Document section:
──────────
Saturday, May 14, 2016

Eudaemon




In a recent interview, Tom Hanks spoke of how he searched for a vocabulary for what was rattling around in his head as a teenager. This search and finding its expression is what took him from figuring out what was interesting in life to a yearning to be an artist. Without realizing it, I am beginning to see that the boys and I have been doing the same.
Throughout my life, my lexicon has helped me string words together to manifest thoughts and emotions. When at a loss for words, I have used art…a non-verbal means of bringing the inside to the outside. In the years since Shekhar, the semantics of my grief have translated into this blog, the wordless yearning to be an artist somewhat sublimated in its articulation. Then I started writing again. My adventure in writing romance has now got a fillip with the launch of my second romance novel, Perfect Landing.
──────────
Dataset content:
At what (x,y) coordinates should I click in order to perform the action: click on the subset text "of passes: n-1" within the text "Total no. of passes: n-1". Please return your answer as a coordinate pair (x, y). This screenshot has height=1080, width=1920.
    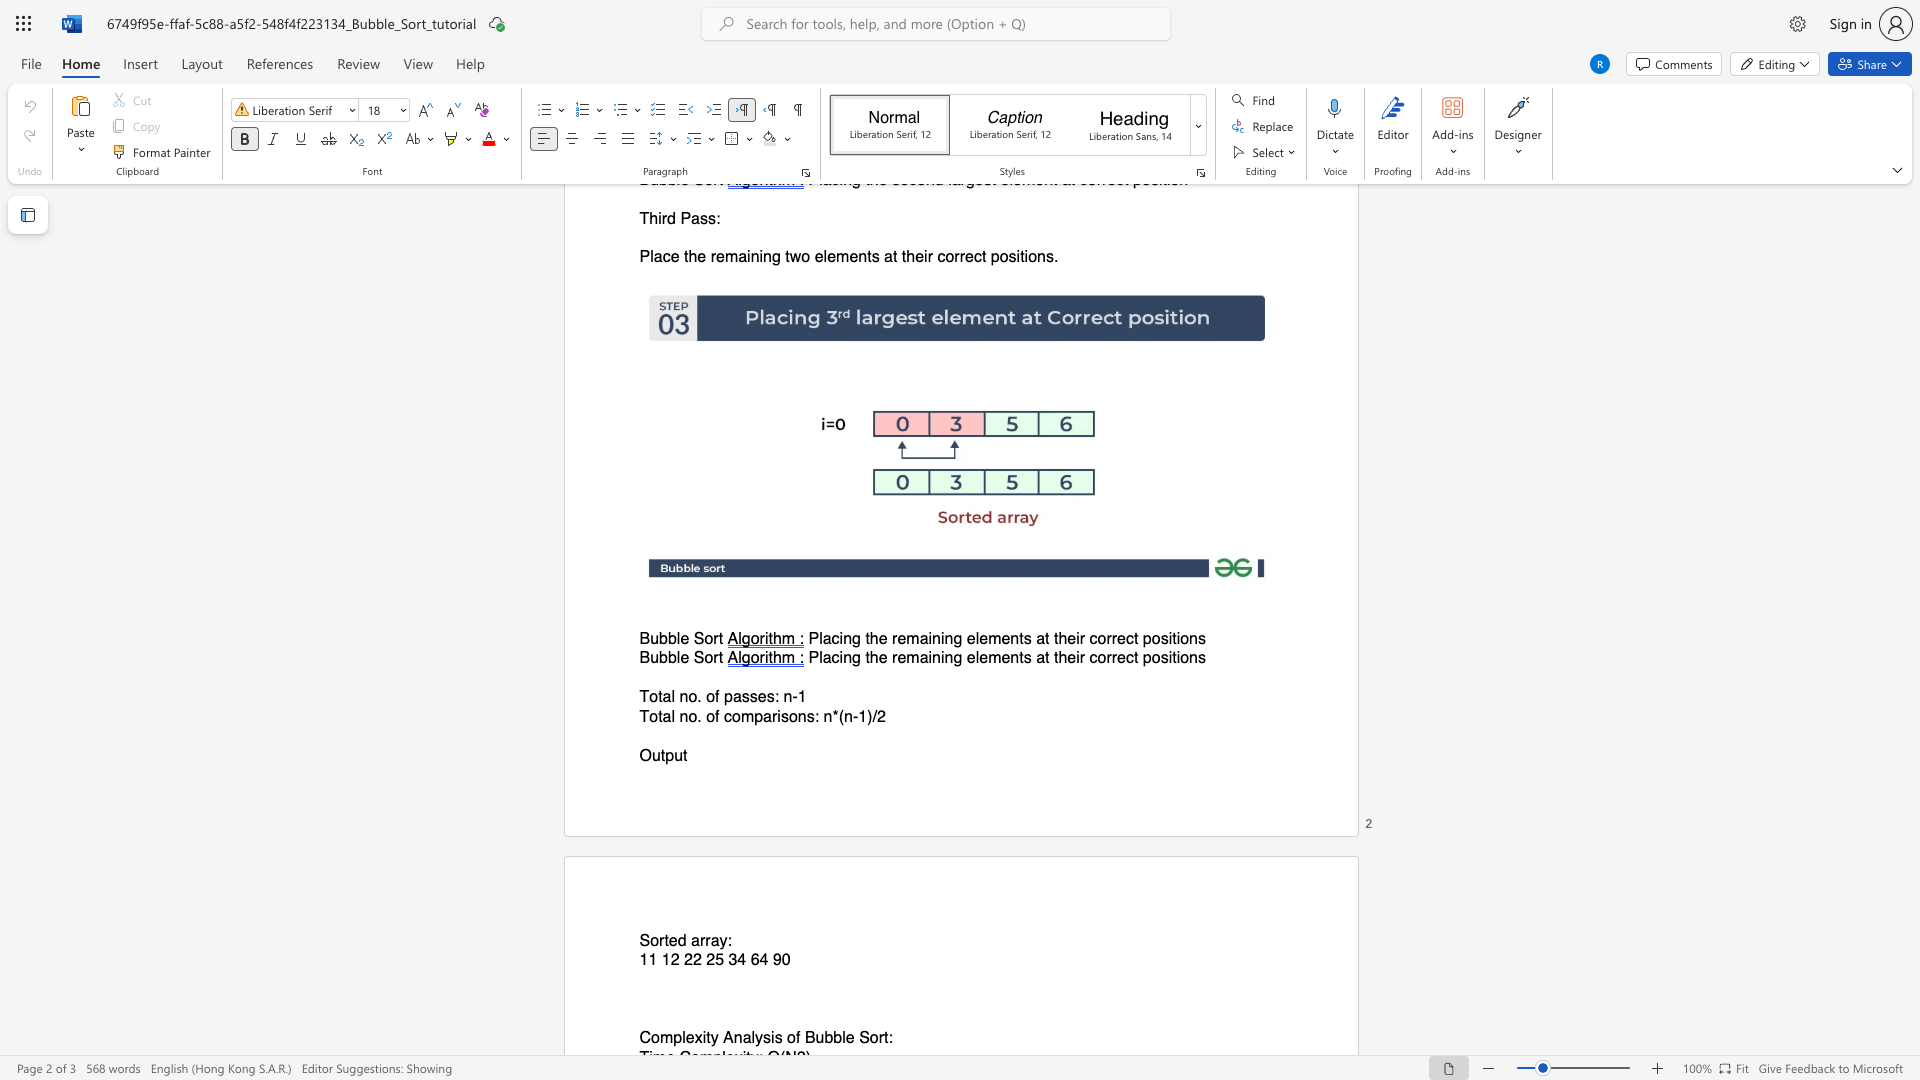
    Looking at the image, I should click on (706, 696).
──────────
Work to do:
Please reproduce word for word the passage of the blog post above from "Throughout my life, my" to "novel, Perfect Landing.".

Written response:
Throughout my life, my lexicon has helped me string words together to manifest thoughts and emotions. When at a loss for words, I have used art…a non-verbal means of bringing the inside to the outside. In the years since Shekhar, the semantics of my grief have translated into this blog, the wordless yearning to be an artist somewhat sublimated in its articulation. Then I started writing again. My adventure in writing romance has now got a fillip with the launch of my second romance novel, Perfect Landing.